Rewrite the entries starting at the line that contains "Image resolution: width=1024" and ending at the line that contains "click(x=663, y=11)", swapping "swatch" for "tile" and keeping everything else the same.

## Provided information:
○ ○ ○ ○ ○
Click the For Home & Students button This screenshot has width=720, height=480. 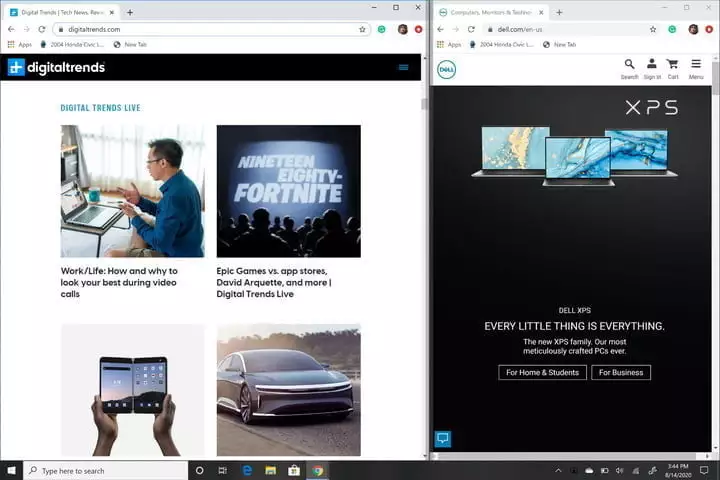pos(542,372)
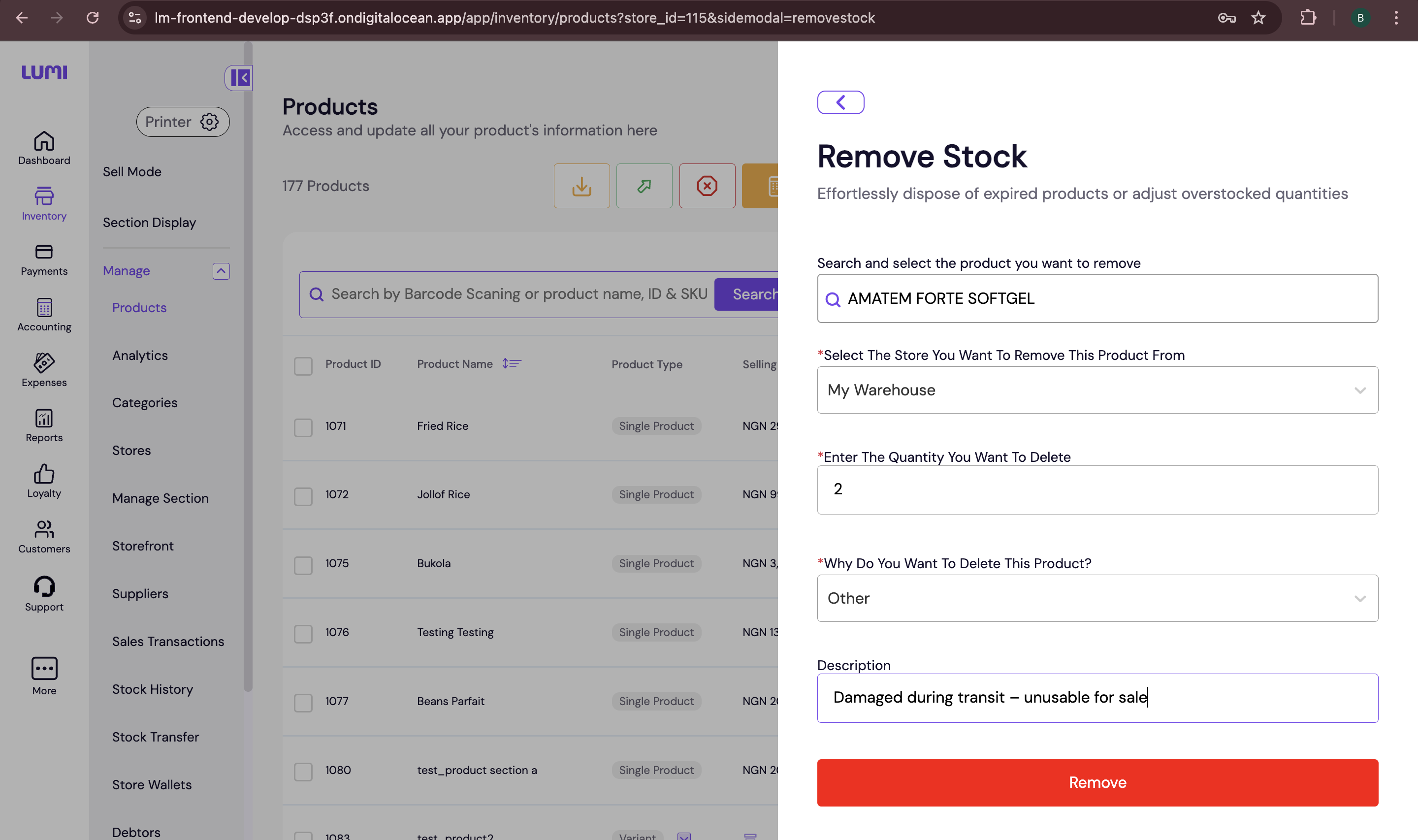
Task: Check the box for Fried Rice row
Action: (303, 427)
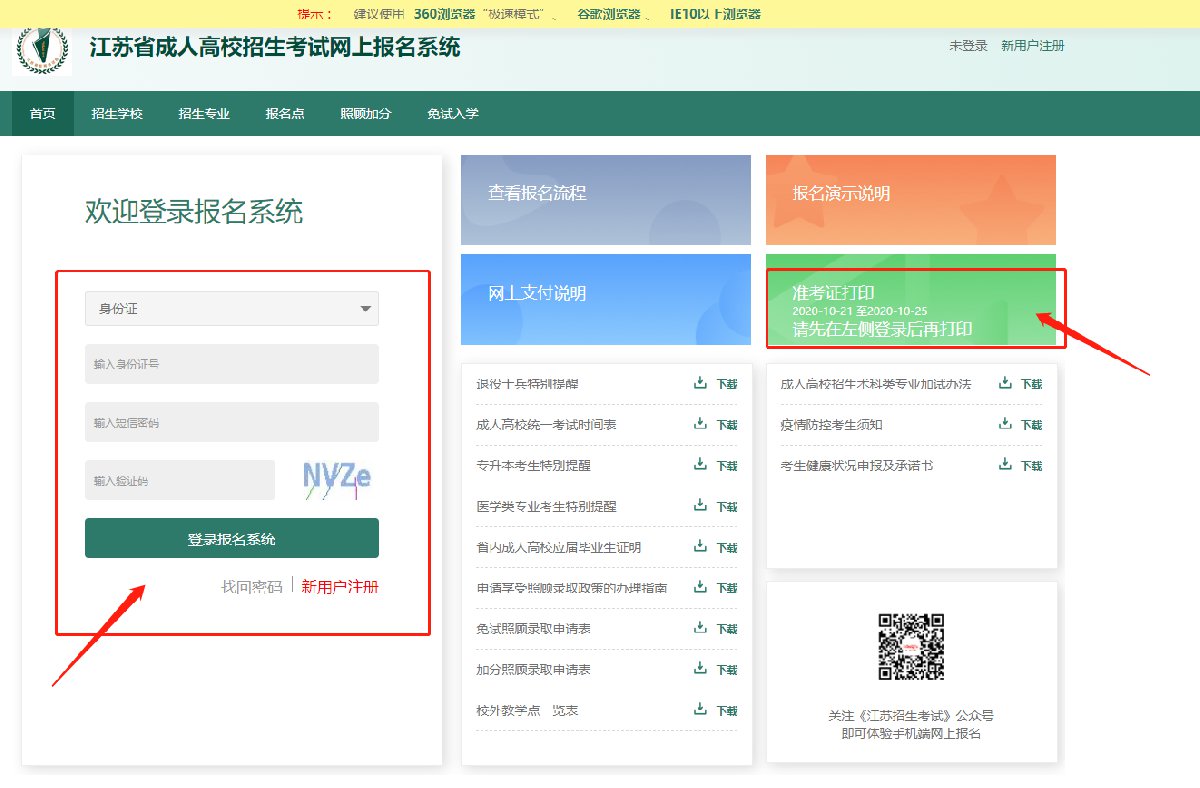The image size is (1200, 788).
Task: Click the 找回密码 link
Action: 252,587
○ ○ ○ ○ ○
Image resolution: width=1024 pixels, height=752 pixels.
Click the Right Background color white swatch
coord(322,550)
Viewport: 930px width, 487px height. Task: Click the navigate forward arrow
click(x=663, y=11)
○ ○ ○ ○ ○
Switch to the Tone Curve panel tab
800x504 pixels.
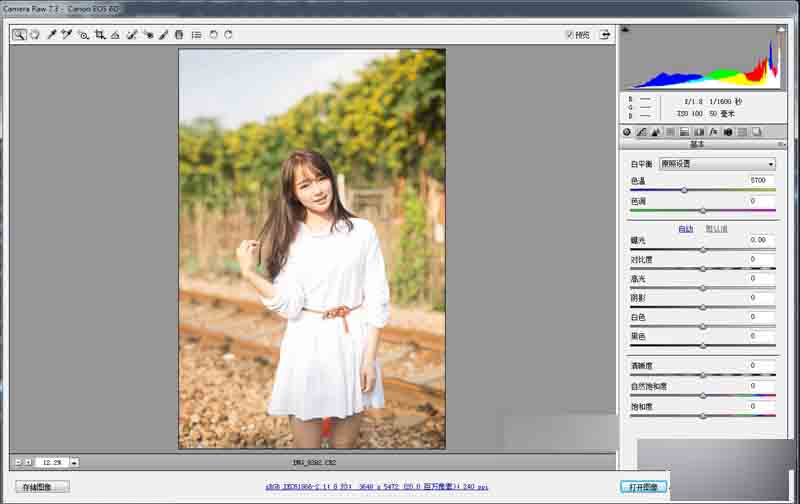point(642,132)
○ ○ ○ ○ ○
## Exercise response:
Image resolution: width=1024 pixels, height=752 pixels.
Click the Right Background color white tile
coord(322,550)
Viewport: 930px width, 487px height. Task: Click the navigate forward arrow
click(x=663, y=11)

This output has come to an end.